-- Data supplied follows --
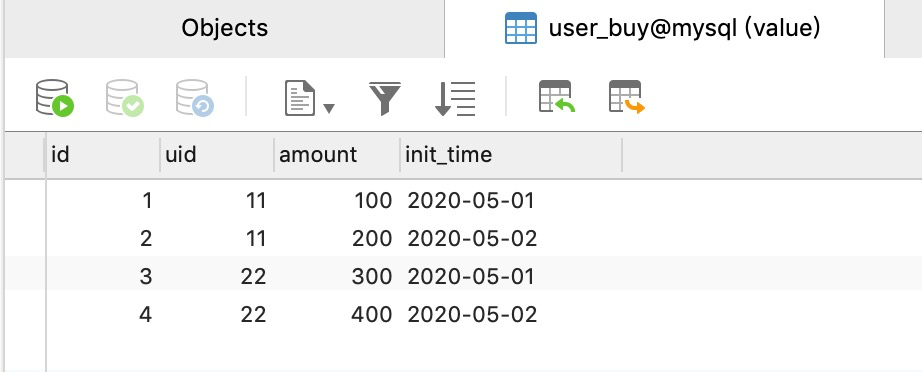The width and height of the screenshot is (922, 372).
Task: Click the init_time column header
Action: (511, 155)
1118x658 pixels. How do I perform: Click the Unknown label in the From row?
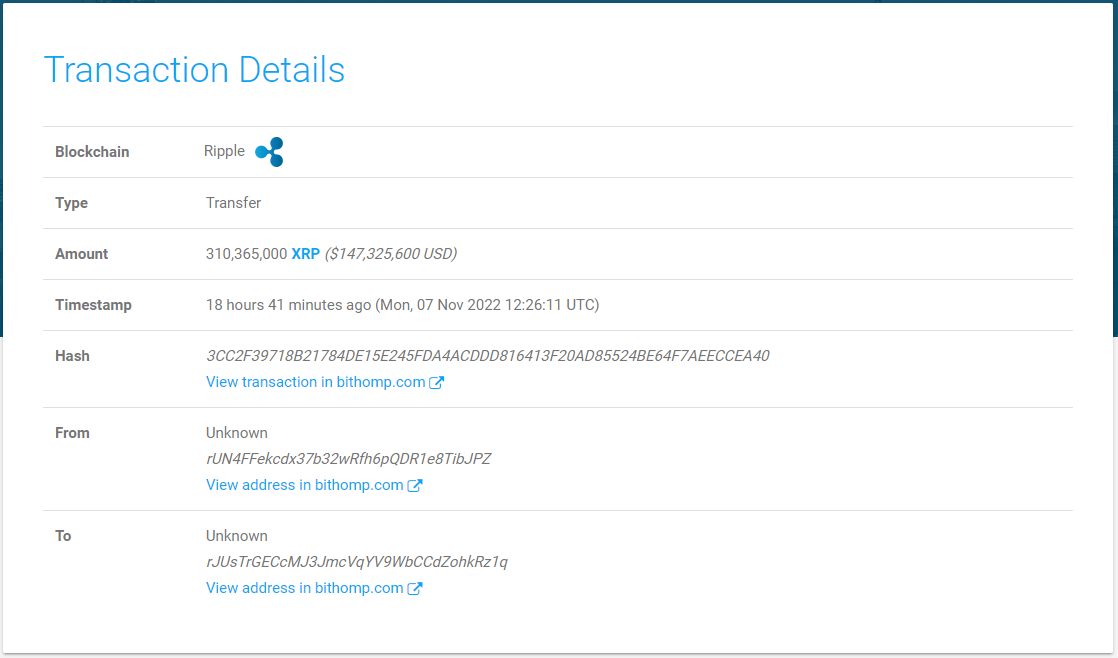[236, 433]
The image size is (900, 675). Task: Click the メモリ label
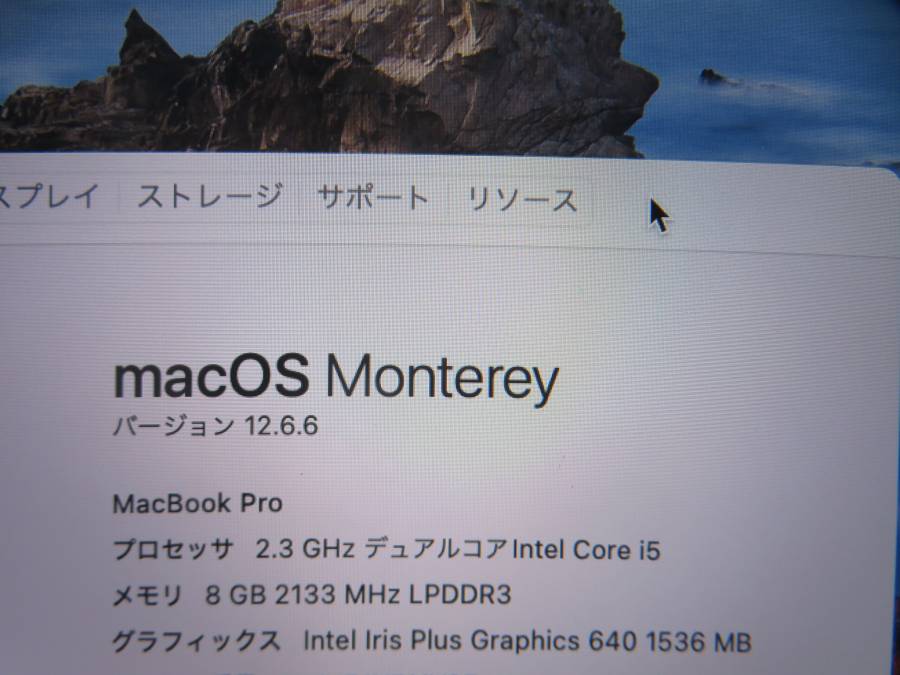(x=147, y=595)
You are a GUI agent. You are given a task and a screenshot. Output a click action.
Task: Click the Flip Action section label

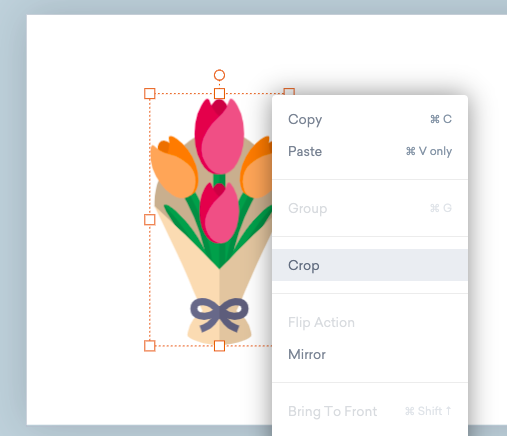[x=321, y=323]
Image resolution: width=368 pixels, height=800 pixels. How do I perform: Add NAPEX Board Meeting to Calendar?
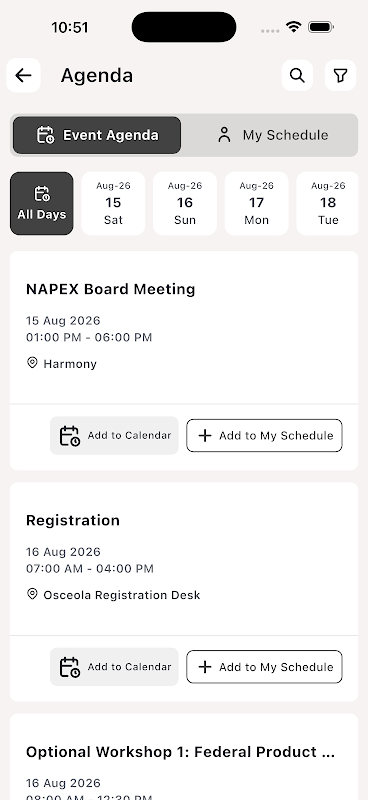pos(114,435)
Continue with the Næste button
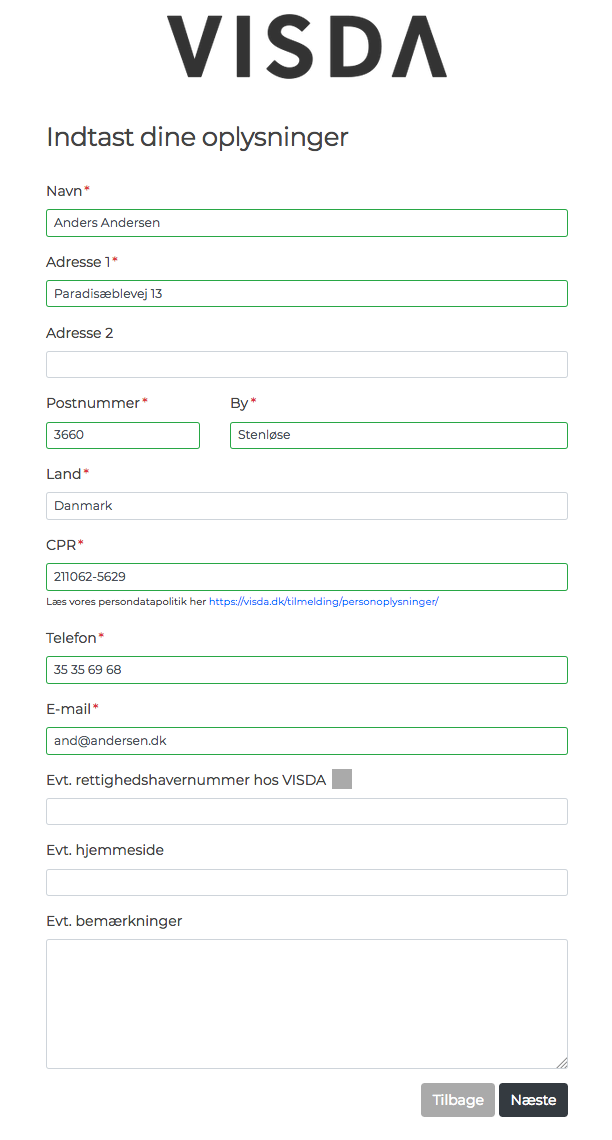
-- Data supplied concluded --
Action item:
Every line between the one containing "Task: Click the Flip Action section label" and the last line of the data above, both included, should be copied exactly, but not the pictures.

Result of this task:
Task: Click the Flip Action section label

[x=321, y=323]
Image resolution: width=368 pixels, height=800 pixels. How do I perform: Add NAPEX Board Meeting to Calendar?
pos(114,435)
Continue with the Næste button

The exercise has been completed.